Questions on the material
1. Summarize the forum thread in two sentences.
2. Answer these questions using the forum thread:
(a) What happened after a school principal called the police about a food fight?
(b) How long was DJGuy with his abusive partner before divorcing her?
(c) According to DJGuy, what will the partner do if told about the divorce?
3. Reproduce the forum thread word for word, everything from "So it's entirely" down to "H did to me.".

Passage
Many people don't understand that when you call the police, they are going to do what police do. If there's been violence, and the police come, somebody is going to jail. But many people think you can call the police to break up a fight, and they'll make everyone play nice, and then they'll go back to the office. It doesn't work that way. A couple weeks ago some school principal called the cops because of a food fight, and a bunch of high school kids got arrested, and the principal said he didn't expect that to happen.
So it's entirely possible your H really didn't want you arrested, he just wanted it on file. In the event something bad happens, he wants a record somewhere. People sometimes just slap another person who then backs away and stumbles and gets really hurt. "I just slapped him" means nothing if he falls and breaks his leg as a result.
Quote:
I am sure you do not the mother of your child in jail. I know I was completely wrong for my actions, however I will never forgive or forget what my H did to me.
From what I see here, you should be more worried about apologizing than forgiving. Your situation calls for earning forgiveness, not bestowing it.
Re: My wife punched me in the face for the first time
"From what I see here, you should be more worried about apologizing than forgiving. Your situation calls for earning forgiveness, not bestowing it. "
Ha! I certainly do not owe him an apology. If you read my post maybe you would understand. Why is that all you do is reply to other people's threads without any of your own?
Re: My wife punched me in the face for the first time
DJGuy
Funny, I was with my abusive female for 6 years before I divorced her. Have a 3 year old. It wont stop, please leave for your child's sake. GET A LAWYER and whatever you do do not tell her you are divorcing, I made that mistake. She will run down to the nearest lawyer and file asap just to be first and make all kinds of false accusations against you that you are abusive and a rapist and a control freak or whatever. This is what abusive females do and it is encouraged.

Stored dataset items
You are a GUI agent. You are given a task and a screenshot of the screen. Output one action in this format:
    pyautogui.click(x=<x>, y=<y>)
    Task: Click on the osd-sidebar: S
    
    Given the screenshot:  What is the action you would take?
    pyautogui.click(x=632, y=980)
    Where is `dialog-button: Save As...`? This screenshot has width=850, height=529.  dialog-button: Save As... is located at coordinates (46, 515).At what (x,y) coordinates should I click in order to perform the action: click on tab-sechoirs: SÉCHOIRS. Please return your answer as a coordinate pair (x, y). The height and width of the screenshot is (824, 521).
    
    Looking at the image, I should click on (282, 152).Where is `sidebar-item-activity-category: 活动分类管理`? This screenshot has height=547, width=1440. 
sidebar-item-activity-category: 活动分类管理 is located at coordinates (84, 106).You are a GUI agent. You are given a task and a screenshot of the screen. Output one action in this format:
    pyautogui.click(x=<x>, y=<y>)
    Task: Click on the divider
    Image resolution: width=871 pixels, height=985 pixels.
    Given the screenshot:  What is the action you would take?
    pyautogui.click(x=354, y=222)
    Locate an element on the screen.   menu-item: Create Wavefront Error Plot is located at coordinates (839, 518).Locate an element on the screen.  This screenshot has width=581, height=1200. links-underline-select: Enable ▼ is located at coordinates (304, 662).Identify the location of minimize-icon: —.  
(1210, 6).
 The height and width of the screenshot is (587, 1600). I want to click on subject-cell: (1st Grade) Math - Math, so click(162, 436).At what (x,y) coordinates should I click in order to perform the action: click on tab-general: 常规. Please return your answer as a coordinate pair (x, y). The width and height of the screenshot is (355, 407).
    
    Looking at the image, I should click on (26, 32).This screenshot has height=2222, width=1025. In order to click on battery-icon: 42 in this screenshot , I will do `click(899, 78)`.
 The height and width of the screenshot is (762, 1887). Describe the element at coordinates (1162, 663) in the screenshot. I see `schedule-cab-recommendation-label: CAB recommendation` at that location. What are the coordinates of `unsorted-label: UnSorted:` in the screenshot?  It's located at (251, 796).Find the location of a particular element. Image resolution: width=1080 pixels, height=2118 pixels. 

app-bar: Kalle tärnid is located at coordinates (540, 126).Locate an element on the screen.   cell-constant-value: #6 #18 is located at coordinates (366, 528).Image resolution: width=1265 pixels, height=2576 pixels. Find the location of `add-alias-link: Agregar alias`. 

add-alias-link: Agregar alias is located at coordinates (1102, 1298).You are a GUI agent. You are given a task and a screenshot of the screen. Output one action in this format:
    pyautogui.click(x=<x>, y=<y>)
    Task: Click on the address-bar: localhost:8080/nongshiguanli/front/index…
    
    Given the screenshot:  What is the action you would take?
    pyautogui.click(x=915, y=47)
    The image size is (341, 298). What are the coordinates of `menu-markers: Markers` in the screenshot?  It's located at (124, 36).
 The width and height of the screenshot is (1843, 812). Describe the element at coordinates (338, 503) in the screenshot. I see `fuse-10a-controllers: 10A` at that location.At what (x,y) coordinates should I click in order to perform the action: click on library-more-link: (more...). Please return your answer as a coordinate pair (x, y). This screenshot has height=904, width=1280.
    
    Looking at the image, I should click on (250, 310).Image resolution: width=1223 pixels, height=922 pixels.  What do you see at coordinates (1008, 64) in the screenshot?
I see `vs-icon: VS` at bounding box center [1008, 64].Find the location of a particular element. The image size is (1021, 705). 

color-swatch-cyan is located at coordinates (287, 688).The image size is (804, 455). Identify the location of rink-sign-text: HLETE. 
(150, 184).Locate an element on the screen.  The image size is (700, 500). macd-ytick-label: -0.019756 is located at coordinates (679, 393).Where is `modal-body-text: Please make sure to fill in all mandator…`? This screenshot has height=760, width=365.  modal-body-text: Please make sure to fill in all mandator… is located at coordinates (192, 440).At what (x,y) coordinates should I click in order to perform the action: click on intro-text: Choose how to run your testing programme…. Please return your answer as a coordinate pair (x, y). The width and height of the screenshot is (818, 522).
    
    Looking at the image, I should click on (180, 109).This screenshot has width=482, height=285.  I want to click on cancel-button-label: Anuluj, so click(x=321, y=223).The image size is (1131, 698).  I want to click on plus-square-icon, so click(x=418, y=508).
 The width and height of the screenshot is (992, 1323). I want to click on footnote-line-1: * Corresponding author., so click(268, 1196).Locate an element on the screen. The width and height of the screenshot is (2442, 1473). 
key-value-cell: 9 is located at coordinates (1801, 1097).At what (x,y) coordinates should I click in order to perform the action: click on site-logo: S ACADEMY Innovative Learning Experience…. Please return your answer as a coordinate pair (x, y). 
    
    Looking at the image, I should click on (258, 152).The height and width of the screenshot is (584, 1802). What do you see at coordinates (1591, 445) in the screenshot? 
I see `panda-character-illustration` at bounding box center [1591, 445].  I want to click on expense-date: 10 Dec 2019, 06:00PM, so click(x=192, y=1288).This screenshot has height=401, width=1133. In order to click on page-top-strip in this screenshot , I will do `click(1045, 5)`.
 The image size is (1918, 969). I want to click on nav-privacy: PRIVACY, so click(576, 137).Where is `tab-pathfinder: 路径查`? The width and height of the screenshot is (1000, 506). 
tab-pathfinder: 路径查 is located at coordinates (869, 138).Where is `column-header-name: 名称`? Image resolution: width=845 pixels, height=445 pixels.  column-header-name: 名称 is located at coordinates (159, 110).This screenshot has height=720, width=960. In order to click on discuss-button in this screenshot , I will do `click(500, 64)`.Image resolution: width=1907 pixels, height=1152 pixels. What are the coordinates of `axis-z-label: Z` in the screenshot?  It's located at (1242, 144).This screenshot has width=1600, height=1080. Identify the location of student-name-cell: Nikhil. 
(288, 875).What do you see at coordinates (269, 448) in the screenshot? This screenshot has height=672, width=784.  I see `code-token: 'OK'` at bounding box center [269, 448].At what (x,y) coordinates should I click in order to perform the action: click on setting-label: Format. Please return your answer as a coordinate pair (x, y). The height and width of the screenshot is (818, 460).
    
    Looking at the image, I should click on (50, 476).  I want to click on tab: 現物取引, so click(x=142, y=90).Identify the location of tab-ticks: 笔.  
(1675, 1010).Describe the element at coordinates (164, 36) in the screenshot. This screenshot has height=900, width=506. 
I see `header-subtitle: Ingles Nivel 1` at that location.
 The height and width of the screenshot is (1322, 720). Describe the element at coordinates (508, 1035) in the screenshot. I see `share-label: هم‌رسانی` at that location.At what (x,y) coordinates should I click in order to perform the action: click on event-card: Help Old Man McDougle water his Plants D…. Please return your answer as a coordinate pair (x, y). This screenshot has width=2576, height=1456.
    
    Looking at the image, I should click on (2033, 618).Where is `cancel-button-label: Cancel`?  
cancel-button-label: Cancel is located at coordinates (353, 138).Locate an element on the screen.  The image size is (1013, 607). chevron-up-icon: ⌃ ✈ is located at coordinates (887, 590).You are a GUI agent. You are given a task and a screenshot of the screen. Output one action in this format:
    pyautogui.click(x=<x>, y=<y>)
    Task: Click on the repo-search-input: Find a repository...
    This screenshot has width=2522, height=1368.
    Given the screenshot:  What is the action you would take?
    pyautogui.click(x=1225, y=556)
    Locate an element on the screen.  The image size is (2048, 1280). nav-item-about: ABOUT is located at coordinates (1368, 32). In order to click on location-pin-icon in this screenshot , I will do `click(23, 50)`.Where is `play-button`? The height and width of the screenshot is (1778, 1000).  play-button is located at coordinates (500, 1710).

Problem solutions
1. The thread explains that calling the police after violence usually means someone goes to jail, so H may have wanted only a record on file rather than an arrest. One poster refuses to apologize to H, and DJGuy urges leaving an abusive partner for the child's sake and getting a lawyer without first announcing the divorce.

2.
(a) A bunch of high school kids got arrested.
(b) Six years.
(c) She will run to the nearest lawyer and file as soon as possible to be first, making all kinds of false accusations.

3.
So it's entirely possible your H really didn't want you arrested, he just wanted it on file. In the event something bad happens, he wants a record somewhere. People sometimes just slap another person who then backs away and stumbles and gets really hurt. "I just slapped him" means nothing if he falls and breaks his leg as a result.
Quote:
I am sure you do not the mother of your child in jail. I know I was completely wrong for my actions, however I will never forgive or forget what my H did to me.